Collection entries

###

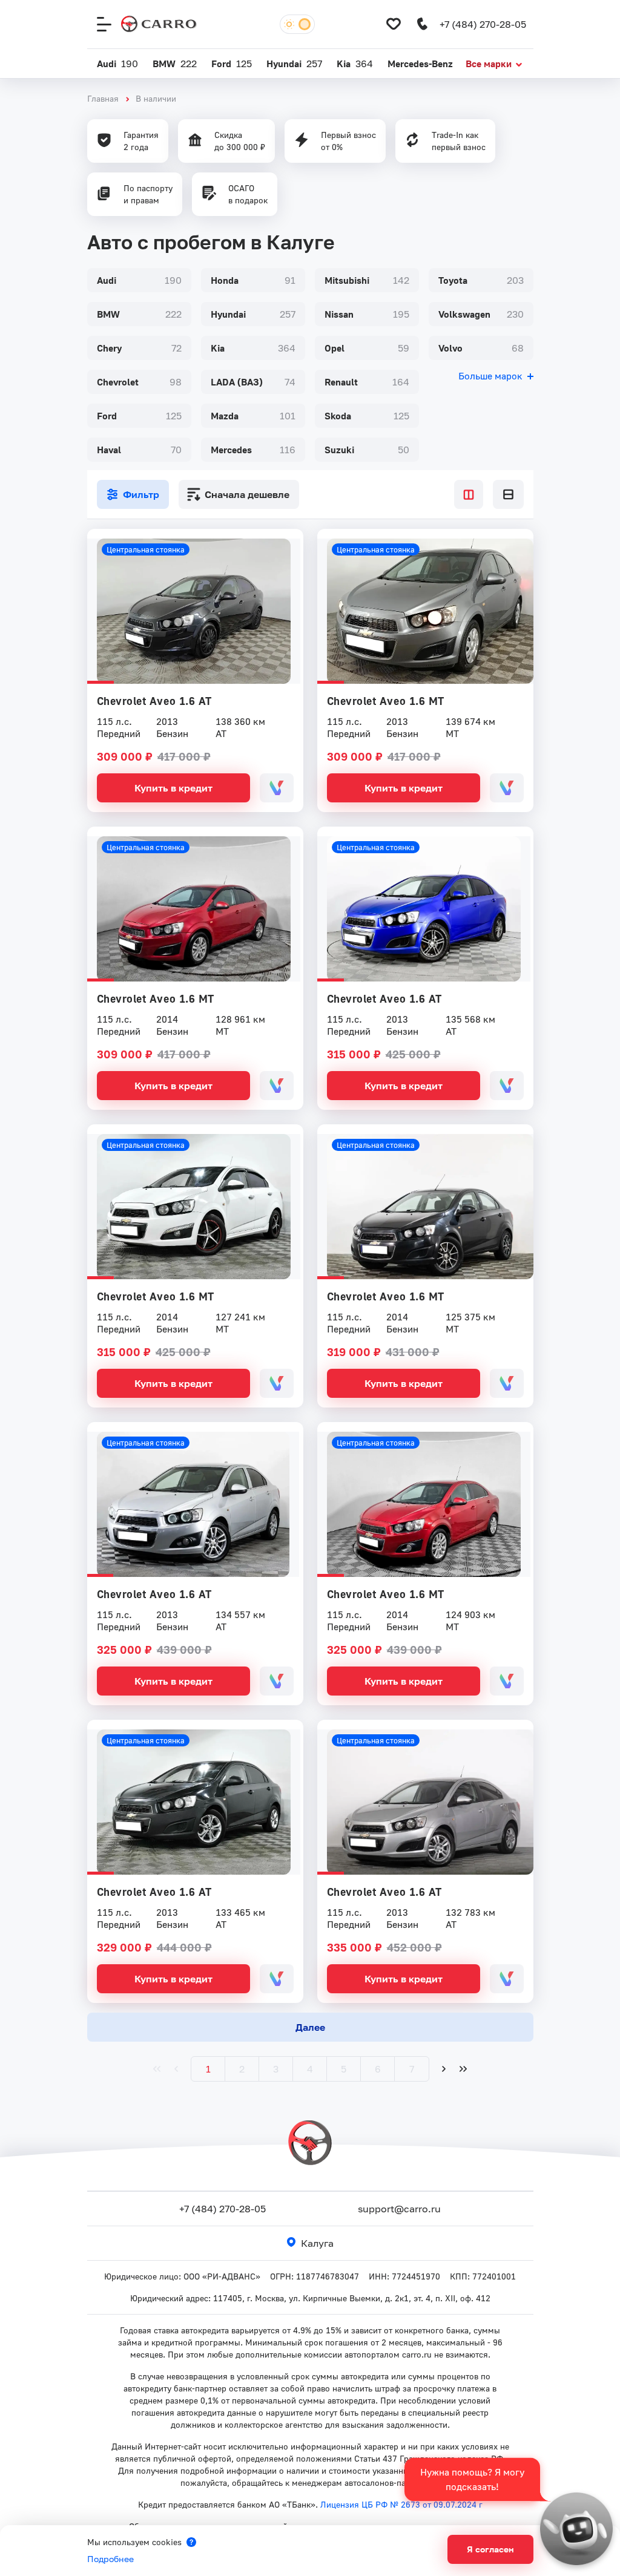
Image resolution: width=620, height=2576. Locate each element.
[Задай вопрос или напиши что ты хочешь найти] (576, 2528)
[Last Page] (463, 2069)
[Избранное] (393, 24)
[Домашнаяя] (159, 24)
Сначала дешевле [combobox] (247, 494)
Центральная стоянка (146, 549)
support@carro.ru (399, 2209)
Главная (103, 98)
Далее (310, 2027)
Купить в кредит (173, 788)
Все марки (489, 63)
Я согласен (490, 2549)
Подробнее (110, 2559)
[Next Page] (444, 2069)
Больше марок (490, 376)
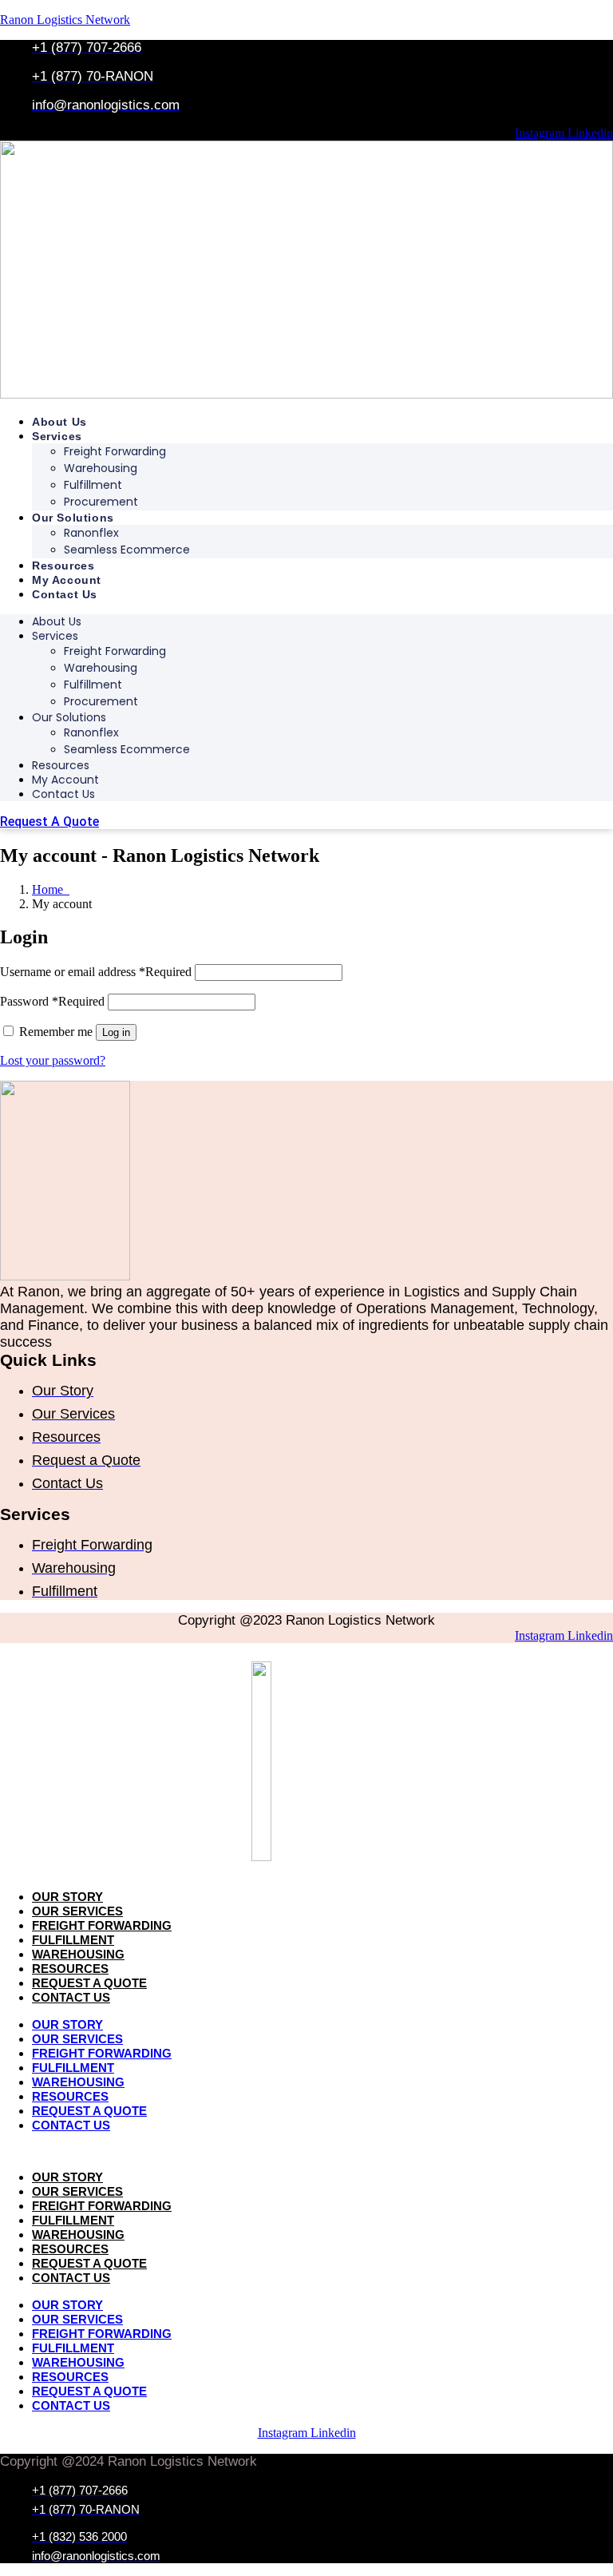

###

Give the entries again without a single change, but with no pictures.

**Answer to the problem**
Image resolution: width=620, height=2576. Locate each element.
[Задай вопрос или напиши что ты хочешь найти] (576, 2528)
[Last Page] (463, 2069)
[Избранное] (393, 24)
[Домашнаяя] (159, 24)
Сначала дешевле [combobox] (247, 494)
Центральная стоянка (146, 549)
support@carro.ru (399, 2209)
Главная (103, 98)
Далее (310, 2027)
Купить в кредит (173, 788)
Все марки (489, 63)
Я согласен (490, 2549)
Подробнее (110, 2559)
[Next Page] (444, 2069)
Больше марок (490, 376)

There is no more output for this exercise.